Exercise ▸
Look for the word "computer" in the entries and copy each line where it appears.

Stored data
►

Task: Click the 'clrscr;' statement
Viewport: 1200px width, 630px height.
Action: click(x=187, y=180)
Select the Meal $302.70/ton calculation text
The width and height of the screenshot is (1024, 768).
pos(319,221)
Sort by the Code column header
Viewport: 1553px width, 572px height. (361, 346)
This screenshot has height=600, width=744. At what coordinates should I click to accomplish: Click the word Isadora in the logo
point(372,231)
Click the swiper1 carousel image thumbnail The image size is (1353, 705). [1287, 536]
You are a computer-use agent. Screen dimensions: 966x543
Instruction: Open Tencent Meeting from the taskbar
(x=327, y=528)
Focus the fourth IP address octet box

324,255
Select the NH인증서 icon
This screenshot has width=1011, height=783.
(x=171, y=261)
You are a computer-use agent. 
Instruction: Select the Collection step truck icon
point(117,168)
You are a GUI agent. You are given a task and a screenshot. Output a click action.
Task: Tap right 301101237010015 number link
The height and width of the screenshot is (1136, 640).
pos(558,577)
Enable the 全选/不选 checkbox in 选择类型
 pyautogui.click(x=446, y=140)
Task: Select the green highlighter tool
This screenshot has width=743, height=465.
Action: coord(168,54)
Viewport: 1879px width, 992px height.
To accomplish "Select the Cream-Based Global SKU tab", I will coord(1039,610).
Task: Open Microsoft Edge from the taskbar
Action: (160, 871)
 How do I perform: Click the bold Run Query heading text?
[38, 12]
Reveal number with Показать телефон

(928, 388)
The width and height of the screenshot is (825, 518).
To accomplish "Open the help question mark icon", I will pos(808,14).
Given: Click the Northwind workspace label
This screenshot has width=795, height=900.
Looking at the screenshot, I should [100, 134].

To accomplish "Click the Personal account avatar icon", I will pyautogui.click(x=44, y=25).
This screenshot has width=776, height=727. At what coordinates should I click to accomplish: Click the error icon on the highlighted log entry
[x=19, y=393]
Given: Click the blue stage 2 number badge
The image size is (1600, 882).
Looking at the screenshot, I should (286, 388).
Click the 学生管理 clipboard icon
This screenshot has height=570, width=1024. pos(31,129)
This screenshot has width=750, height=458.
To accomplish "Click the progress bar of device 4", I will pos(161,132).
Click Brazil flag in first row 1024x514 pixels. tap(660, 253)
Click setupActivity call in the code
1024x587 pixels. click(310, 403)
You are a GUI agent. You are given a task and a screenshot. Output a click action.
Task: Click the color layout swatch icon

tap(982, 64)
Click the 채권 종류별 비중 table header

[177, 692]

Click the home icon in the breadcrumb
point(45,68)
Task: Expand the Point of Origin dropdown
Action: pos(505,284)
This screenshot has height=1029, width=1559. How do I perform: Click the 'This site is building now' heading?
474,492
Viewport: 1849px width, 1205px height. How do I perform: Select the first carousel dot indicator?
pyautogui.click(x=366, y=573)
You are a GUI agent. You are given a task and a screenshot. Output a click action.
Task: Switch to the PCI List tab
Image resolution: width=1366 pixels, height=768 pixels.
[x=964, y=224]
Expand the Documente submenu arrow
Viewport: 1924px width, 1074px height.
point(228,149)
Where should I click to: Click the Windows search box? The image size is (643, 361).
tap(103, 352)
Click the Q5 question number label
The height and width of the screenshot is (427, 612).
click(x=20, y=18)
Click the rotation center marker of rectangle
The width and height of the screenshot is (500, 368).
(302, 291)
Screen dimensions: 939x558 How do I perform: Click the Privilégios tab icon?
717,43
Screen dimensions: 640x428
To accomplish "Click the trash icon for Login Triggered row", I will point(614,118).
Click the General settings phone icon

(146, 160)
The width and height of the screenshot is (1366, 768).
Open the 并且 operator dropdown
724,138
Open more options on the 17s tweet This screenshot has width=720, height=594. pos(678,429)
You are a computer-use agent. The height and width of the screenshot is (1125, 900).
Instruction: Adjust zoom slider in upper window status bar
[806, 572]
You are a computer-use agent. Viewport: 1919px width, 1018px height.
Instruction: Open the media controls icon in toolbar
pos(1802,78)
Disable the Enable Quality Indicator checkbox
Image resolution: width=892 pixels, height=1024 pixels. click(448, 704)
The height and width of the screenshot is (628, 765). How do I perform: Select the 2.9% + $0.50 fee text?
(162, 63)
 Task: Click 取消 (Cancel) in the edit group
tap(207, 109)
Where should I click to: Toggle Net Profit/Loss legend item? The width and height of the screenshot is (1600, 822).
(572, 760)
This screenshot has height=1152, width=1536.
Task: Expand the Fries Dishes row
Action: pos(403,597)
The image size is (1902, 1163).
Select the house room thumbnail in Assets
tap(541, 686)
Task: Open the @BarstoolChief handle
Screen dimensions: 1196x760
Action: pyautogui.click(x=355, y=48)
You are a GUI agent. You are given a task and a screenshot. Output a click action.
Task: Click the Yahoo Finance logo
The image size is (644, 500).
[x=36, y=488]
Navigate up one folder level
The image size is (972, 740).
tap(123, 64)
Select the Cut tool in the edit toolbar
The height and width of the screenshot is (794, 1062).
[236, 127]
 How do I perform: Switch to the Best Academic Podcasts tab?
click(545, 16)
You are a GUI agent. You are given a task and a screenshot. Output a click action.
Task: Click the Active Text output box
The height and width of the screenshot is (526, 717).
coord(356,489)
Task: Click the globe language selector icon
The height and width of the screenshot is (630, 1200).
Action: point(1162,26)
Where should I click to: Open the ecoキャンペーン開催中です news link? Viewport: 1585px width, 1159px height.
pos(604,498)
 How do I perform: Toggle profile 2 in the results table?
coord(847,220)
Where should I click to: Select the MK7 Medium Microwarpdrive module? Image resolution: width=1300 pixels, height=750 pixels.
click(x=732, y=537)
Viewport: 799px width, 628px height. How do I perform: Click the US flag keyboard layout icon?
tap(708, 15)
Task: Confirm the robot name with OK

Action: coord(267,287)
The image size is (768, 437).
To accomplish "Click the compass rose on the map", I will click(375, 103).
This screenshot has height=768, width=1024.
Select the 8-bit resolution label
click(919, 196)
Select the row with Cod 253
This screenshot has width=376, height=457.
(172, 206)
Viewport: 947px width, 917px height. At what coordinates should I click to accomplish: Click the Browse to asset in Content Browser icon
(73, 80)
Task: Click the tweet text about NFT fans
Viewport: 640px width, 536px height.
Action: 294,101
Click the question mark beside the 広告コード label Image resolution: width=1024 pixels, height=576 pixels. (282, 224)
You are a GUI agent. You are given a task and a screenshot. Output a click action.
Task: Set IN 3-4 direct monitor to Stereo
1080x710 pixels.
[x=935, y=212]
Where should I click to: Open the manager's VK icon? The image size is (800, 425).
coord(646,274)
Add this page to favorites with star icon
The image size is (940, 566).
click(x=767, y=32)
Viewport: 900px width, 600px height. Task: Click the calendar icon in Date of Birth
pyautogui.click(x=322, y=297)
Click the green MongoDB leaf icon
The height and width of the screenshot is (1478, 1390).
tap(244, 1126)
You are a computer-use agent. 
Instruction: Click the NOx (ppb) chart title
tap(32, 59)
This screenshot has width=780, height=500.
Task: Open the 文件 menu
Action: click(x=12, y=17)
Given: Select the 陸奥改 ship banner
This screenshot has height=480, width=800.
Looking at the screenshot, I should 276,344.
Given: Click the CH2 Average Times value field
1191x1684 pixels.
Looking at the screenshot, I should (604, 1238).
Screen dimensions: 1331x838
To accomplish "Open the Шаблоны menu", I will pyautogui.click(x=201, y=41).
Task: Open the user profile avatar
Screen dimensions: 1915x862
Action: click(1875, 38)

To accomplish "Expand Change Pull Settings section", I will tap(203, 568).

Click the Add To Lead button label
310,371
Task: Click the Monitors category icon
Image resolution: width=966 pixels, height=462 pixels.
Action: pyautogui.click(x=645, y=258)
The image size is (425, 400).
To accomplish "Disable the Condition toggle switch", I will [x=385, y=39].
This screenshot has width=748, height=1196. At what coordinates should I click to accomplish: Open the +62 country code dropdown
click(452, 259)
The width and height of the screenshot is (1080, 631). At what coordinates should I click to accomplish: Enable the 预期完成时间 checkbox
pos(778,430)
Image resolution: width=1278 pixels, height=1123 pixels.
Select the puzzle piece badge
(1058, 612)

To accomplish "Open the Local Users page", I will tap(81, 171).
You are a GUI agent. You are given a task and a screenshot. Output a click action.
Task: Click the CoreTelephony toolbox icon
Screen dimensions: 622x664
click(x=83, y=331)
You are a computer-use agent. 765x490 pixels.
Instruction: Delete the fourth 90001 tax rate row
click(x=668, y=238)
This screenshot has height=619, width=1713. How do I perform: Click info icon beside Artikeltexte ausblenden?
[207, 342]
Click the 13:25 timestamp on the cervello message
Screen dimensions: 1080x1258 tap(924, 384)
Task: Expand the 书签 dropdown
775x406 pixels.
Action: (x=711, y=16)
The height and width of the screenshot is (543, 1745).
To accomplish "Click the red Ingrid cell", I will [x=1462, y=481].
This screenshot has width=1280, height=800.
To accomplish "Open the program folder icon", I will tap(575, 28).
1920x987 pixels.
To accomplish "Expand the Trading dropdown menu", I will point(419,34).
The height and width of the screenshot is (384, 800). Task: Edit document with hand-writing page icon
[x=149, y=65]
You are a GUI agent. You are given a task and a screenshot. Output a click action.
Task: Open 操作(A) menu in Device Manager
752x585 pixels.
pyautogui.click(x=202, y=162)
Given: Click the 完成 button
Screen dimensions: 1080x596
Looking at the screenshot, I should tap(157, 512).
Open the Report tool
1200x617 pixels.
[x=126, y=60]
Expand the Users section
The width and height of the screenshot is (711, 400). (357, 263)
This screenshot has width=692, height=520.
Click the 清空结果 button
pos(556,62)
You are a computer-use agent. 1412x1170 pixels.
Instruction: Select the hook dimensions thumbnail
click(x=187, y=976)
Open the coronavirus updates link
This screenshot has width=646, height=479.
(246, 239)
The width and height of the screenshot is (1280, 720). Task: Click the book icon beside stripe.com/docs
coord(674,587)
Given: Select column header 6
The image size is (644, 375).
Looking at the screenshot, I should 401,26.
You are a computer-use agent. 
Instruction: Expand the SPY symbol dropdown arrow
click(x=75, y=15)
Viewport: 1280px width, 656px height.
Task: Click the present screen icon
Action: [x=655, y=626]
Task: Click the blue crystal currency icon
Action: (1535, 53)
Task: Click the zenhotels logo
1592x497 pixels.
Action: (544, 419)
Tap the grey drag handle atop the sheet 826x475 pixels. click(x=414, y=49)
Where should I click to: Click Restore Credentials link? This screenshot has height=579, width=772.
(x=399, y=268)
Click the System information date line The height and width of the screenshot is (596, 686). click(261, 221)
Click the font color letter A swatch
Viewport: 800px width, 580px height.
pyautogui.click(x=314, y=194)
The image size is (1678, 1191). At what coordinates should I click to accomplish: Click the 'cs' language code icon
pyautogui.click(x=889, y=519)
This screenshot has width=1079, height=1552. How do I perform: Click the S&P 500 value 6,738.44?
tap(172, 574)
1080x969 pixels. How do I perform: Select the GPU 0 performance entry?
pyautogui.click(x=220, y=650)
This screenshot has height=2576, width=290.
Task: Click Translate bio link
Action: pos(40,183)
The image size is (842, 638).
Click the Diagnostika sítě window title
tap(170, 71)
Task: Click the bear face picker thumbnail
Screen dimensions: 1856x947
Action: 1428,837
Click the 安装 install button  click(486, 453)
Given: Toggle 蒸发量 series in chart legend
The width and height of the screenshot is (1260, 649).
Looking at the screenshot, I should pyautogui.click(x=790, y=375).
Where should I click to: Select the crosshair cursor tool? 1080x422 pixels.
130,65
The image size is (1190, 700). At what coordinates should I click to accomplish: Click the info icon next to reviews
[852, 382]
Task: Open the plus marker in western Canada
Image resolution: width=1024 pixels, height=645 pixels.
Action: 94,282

◄

Task response ▸
You are a computer-use agent. Screen dimensions: 966x543
You are a computer-use agent. 
You are a computer-use agent. The height and width of the screenshot is (1125, 900).
You are a computer-use agent. Viewport: 1919px width, 1018px height.
You are a computer-use agent. 
You are a computer-use agent. 765x490 pixels.
You are a computer-use agent. 1412x1170 pixels.
You are a computer-use agent. 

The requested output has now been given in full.